Locate every line in the entries that contains the string "Viewport", and copy each such line.
** begin **
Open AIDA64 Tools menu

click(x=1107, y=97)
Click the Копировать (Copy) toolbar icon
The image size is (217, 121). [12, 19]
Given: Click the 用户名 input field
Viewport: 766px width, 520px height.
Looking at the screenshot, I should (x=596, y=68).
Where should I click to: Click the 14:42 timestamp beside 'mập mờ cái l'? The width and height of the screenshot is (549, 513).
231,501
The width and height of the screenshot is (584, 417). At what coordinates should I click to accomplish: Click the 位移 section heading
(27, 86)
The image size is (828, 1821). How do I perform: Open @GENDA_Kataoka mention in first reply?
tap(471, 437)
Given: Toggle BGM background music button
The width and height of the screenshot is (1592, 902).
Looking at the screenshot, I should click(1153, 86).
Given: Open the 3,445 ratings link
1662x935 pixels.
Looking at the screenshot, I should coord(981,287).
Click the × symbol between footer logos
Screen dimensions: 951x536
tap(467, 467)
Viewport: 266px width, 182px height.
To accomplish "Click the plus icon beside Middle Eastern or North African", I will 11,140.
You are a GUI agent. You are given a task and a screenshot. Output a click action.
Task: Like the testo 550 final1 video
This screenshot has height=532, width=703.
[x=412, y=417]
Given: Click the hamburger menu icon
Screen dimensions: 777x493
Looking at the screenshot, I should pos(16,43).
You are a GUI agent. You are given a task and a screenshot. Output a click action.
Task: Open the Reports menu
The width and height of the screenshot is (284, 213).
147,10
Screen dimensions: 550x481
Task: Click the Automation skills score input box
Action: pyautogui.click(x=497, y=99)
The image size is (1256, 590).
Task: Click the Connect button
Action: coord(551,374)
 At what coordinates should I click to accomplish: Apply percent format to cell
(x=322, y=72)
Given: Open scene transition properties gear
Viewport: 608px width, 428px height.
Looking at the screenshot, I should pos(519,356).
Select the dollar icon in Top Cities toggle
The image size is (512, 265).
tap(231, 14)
** end **
■ Exercise response:
Viewport: 766px width, 520px height.
Viewport: 266px width, 182px height.
Viewport: 608px width, 428px height.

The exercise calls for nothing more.